WHAT TO DO
Which lines run from the one with "Click the $DJUS title in the side chart" through the end of the data? Retype them exactly, without pictures.

───── SUPPLIED INFORMATION

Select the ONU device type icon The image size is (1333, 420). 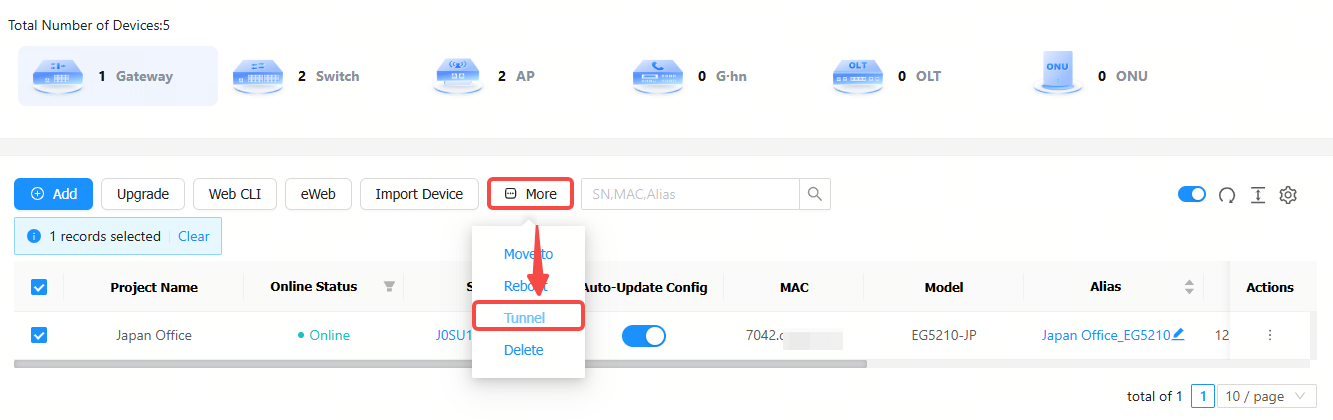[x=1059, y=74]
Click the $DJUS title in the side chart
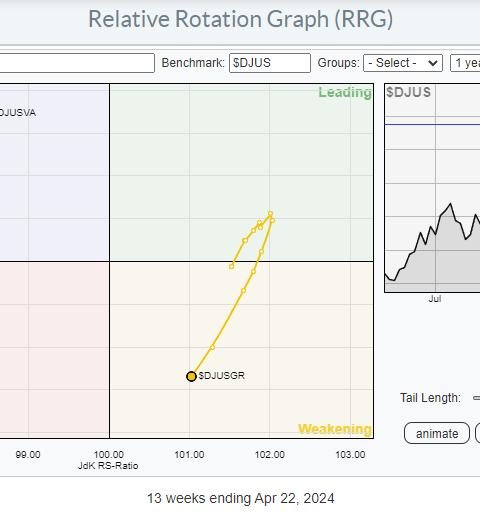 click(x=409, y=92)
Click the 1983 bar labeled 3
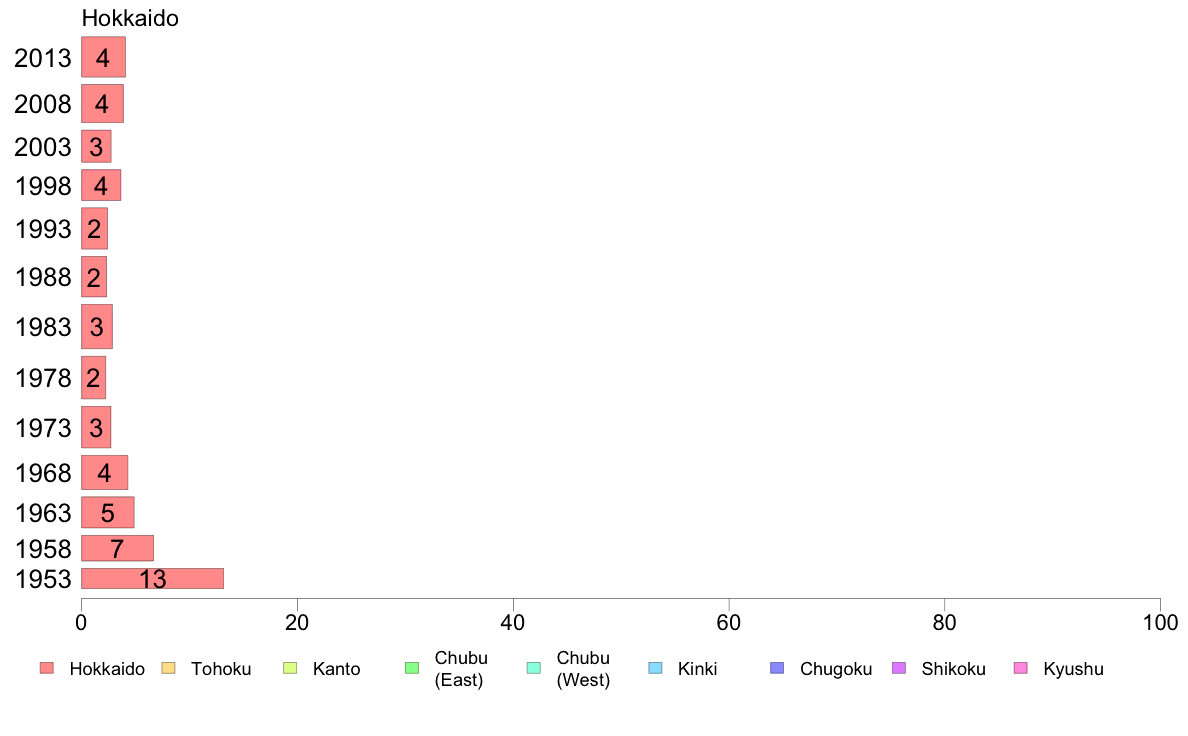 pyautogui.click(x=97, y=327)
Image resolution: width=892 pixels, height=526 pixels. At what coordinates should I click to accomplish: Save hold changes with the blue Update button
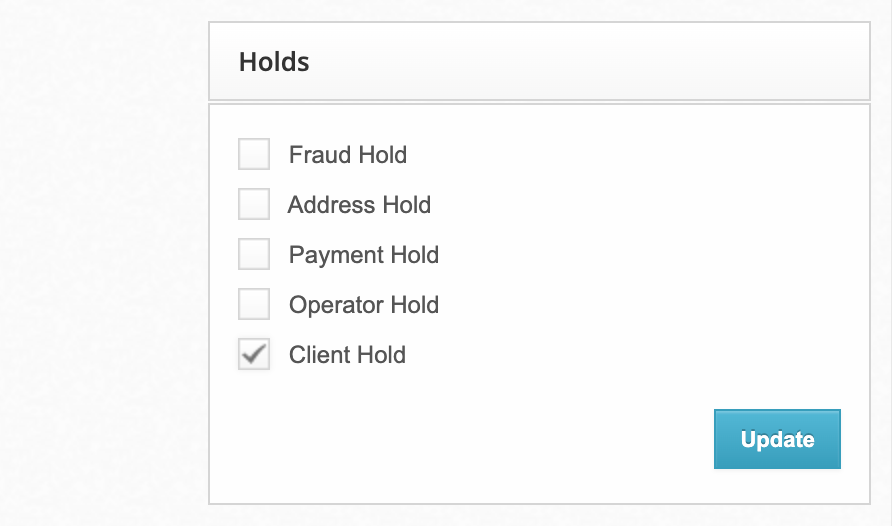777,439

──────────

EXERCISE ANSWER
Click the $DJUS title in the side chart
 click(x=409, y=92)
Click the 1983 bar labeled 3
 pyautogui.click(x=97, y=327)
Image resolution: width=892 pixels, height=526 pixels. At what coordinates should I click to accomplish: Save hold changes with the blue Update button
777,439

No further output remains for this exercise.